Publication Date: 20260508
Application Date: 20251205

Claims (10)

1. A medical image tool enhancement processing method based on reflexive reinforcement learning is characterized by comprising the following steps: Constructing a multi-mode reasoning model, wherein the multi-mode reasoning model comprises an image encoder, a text encoder, a reasoning module, a tool interface module and an observation encoding unit; performing cold start supervision fine adjustment on the multi-mode reasoning model based on a cold start data set with tool call track labels; In the cold start monitoring fine tuning, an early error track and a later correct track which are generated by the same input at different training check points are collected, track pairs conforming to the characteristics of the reflexive thinking are constructed as reflexive training samples, and the reflexive thinking fine tuning is carried out on a multi-mode reasoning model after the cold start monitoring fine tuning based on the reflexive thinking training samples; after finishing the reflexive fine tuning, carrying out tool reinforcement learning training on the multi-mode reasoning model based on the reinforcement learning data set to obtain a trained multi-mode reasoning model; Acquiring a medical image to be processed and a corresponding natural language problem; inputting the medical image to be processed and the corresponding natural language problem into the trained multi-mode reasoning model to obtain the processing output comprising the natural language thinking generated by the model, the tool calling instruction, the observation information returned by the external tool and the final medical image analysis result.

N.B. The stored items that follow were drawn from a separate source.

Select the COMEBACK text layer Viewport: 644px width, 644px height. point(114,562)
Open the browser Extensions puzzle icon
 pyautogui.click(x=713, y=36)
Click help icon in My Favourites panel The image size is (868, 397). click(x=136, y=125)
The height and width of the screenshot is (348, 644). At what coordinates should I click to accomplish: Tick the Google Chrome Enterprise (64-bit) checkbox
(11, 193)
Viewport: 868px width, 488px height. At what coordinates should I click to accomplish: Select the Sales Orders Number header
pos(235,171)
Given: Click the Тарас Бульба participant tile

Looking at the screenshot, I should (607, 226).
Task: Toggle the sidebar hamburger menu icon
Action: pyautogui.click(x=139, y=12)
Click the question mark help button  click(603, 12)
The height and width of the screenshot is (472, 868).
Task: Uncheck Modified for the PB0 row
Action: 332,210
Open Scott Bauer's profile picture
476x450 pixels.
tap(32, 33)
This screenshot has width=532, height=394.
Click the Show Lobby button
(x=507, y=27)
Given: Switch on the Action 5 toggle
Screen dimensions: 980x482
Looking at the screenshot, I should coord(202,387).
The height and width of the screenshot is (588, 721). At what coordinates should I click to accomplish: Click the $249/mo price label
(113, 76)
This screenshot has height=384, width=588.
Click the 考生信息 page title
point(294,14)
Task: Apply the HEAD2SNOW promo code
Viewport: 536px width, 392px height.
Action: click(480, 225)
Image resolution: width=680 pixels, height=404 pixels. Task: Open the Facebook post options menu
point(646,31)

2. The medical image tool enhancement processing method based on reflexive reinforcement learning according to claim 1, wherein the image encoder is a deep convolutional neural network for processing medical images to extract medical image features; the text encoder is used for carrying out word-level and sentence-level semantic coding on the natural language problem to obtain corresponding text semantic features; The reasoning module generates a network for the autoregressive sequence based on the large language model and is used for generating a reasoning path based on the medical image characteristics, the text semantic characteristics and the observation characteristics ; The tool interface module is an instruction analysis and tool scheduling unit and is used for analyzing tool calling instructions generated by the reasoning module and issuing calling requests to an external image analysis tool; the observation encoding unit is an observation processing network and is used for receiving the observation information returned by the external image analysis tool and encoding the observation information into observation characteristics which can be read by the reasoning module.
3. The medical image tool enhancement processing method based on reflexive reinforcement learning according to claim 2, wherein the reasoning path Expressed as: Wherein, the Thinking about the content for the natural language generated in the n-th step, An instruction is invoked for the tool generated in step n, In order to obtain the observation characteristics corresponding to the observation results returned by the external image analysis tool according to the tool call instruction, the reasoning module is based on the current input medical image I, the problem Q and the previous step when the nth step is reasoning The step reasoning history autonomously decides to output the next natural language thinking With tool call instructions Expressed as: Wherein, the Before representation The history of the reasoning of the steps, A mapping function representing an inference module; the inference module gradually updates the inference path through a thinking-tool call-observe loop mechanism until in the termination step The generation of the determined answer or the reaching of a preset upper limit of the length of the context or the upper limit of the number of interaction rounds.
4. The medical image tool enhancement processing method based on reflexive reinforcement learning according to claim 2, wherein the external image analysis tool comprises a first image processing tool, a second image processing tool and a third image processing tool; The first image processing tool is an image segmentation tool based on position prompt and is used for receiving a target area boundary box provided by the multi-mode reasoning model as a fine segmentation mask for inputting and outputting a target object; The second image processing tool is an image segmentation tool based on semantic description, and is used for receiving images and text prompts as input and outputting segmentation masks of corresponding target areas, so that the target area positioning can be completed without explicit prediction of a boundary box by a model; The third image processing tool is an image local enlarging tool, and is used for receiving an image and a boundary box or a segmentation mask as input, outputting an enlarged image of a corresponding area when the input is the boundary box, outputting the enlarged image when the input is the segmentation mask, and explicitly drawing a target contour in the image to highlight focus morphological characteristics.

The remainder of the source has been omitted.